Ancien collège des Jésuites et ancien hôtel de Laval-Castellane, actuellement musée d'art chrétien et Museon Arlaten
À Arles, l'ancien collège des Jésuites abrite le Museon Arlaten et le musée d'art chrétien, révélant des vestiges antiques, une chapelle baroque du XVIIe siècle et des collections ethnographiques uniques en Provence.
Histoire
Au cœur d'Arles, ville inscrite au patrimoine mondial de l'UNESCO, se dresse un ensemble architectural exceptionnel dont les strates superposées racontent quinze siècles d'histoire sans discontinuité. L'ancien collège des Jésuites et l'hôtel de Laval-Castellane forment aujourd'hui un complexe muséal double, abritant à la fois le musée d'art chrétien et le légendaire Museon Arlaten, le plus ancien musée d'ethnographie de Provence. Ce qui rend ce lieu véritablement singulier, c'est la coexistence harmonieuse de plusieurs époques dans un même bâtiment : des fondations et des salles romaines subsistent sous les structures du XVIIe siècle, témoignant de la continuité ininterrompue de l'occupation humaine sur ce site depuis l'Antiquité. La fameuse salle à double nef, ancienne cryptoportique transformée au fil des siècles, est l'une des plus belles salles voûtées d'Arles. Le visiteur pénètre dans un espace où le baroque jésuite dialogue avec l'austérité romane et la noblesse de l'architecture hôtelière du XVIIIe siècle. La chapelle du collège, édifiée dans le troisième quart du XVIIe siècle, est un joyau discret de l'art baroque méridional, dont les proportions élancées et la lumière maîtrisée créent une atmosphère de recueillement rare. Le Museon Arlaten, fondé par le poète Frédéric Mistral grâce à son prix Nobel, y déploie ses collections ethnographiques régionales : costumes, objets du quotidien, mobilier, traditions orales de la Provence et de la Camargue.
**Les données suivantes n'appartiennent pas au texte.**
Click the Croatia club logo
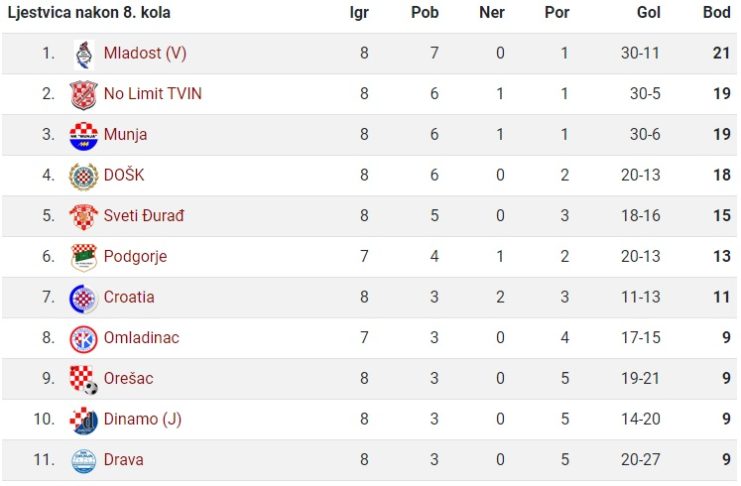Screen dimensions: 741x486 point(84,298)
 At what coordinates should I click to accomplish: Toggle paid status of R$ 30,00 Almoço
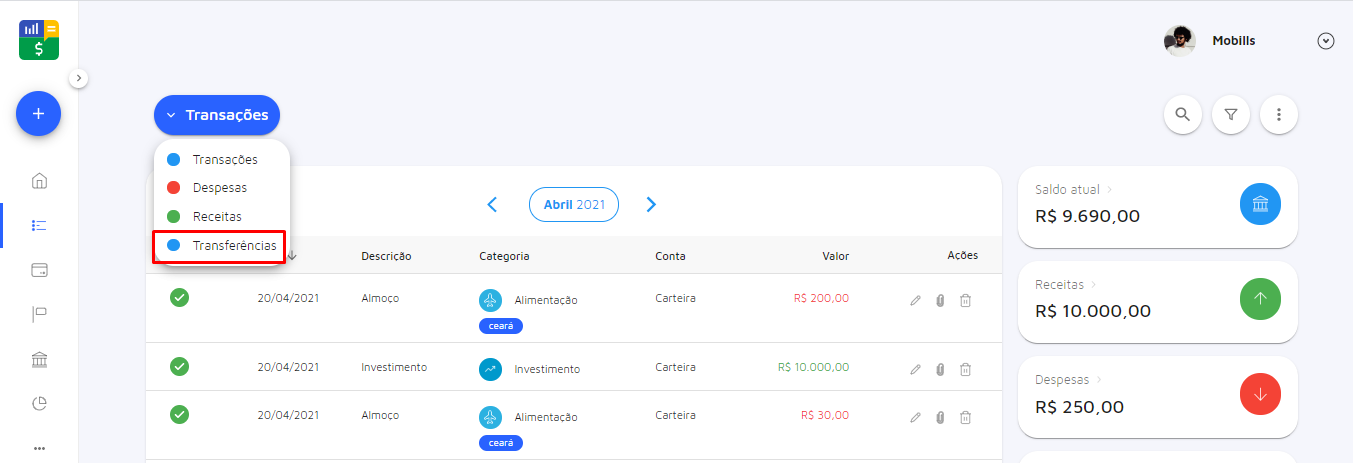point(179,414)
Une visite ici, c'est une immersion totale dans l'âme provençale, loin des clichés touristiques, portée par une muséographie renouvelée qui respecte la profondeur du lieu.
Architecture
L'ensemble architectural résulte de la superposition de trois grandes phases de construction qui correspondent chacune à une esthétique distincte. Les parties les plus anciennes, héritées de l'Antiquité ou du haut Moyen Âge, se lisent dans les soubassements, les murs épais et les salles voûtées qui rappellent les techniques romaines de la caementicium. Ces espaces souterrains ou semi-souterrains ont longtemps servi de caves ou de lieux de stockage avant d'être redécouverts et mis en valeur. La chapelle jésuite du XVIIe siècle constitue le cœur monumental du complexe. D'une seule nef élancée, elle adopte le plan longitudinal privilégié par la Compagnie de Jésus depuis l'église du Gesù à Rome. La façade, sobre et hiératique, joue sur les contrastes d'ombre et de lumière propres au baroque méridional, tandis que l'intérieur révèle des pilastres engagés, des chapelles latérales peu profondes et une lumière zénithale qui magnifie les volumes. Les matériaux employés sont ceux de la pierre calcaire locale, chaude et ocre, caractéristique de la Crau et des Alpilles. L'hôtel de Laval-Castellane apporte au XVIIIe siècle une touche classique : cour intérieure ordonnancée, escalier d'honneur à balustres de pierre, distribution des pièces selon les canons de la noblesse provençale. L'ensemble forme aujourd'hui un bloc cohérent dont la diversité stylistique constitue, en elle-même, un enseignement sur l'évolution du goût architectural en France du Sud.